Exercise requirements
The lines of the records that include "agent" should all be copied.
** Supplied information follows **
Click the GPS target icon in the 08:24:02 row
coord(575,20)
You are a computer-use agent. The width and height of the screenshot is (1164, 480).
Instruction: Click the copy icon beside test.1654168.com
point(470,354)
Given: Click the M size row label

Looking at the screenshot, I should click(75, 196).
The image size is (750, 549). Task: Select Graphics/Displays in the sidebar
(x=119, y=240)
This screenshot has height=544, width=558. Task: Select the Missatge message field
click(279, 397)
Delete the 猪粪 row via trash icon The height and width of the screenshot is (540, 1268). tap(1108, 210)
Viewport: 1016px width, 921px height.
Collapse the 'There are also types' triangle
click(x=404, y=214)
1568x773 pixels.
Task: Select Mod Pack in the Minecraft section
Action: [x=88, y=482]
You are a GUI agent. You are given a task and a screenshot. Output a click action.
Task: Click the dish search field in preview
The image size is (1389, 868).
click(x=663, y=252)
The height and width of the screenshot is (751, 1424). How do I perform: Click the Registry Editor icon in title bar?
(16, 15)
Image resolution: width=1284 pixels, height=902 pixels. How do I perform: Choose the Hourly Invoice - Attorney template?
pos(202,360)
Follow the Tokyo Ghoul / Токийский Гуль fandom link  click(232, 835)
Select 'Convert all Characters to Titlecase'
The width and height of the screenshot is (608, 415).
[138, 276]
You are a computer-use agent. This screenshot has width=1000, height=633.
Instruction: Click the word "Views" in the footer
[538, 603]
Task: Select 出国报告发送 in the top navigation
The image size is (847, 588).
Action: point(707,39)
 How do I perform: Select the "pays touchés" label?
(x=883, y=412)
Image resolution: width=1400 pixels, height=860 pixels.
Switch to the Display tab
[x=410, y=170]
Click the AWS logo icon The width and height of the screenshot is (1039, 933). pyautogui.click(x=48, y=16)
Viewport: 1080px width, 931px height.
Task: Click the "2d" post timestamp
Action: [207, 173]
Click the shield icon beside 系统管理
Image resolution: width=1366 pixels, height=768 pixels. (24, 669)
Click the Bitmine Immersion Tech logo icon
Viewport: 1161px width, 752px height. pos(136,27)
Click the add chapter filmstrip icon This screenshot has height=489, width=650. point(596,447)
** End of Supplied information **
Exercise result
You are a computer-use agent. The width and height of the screenshot is (1164, 480).
You are a GUI agent. You are given a task and a screenshot. Output a click action.
You are a computer-use agent. This screenshot has width=1000, height=633.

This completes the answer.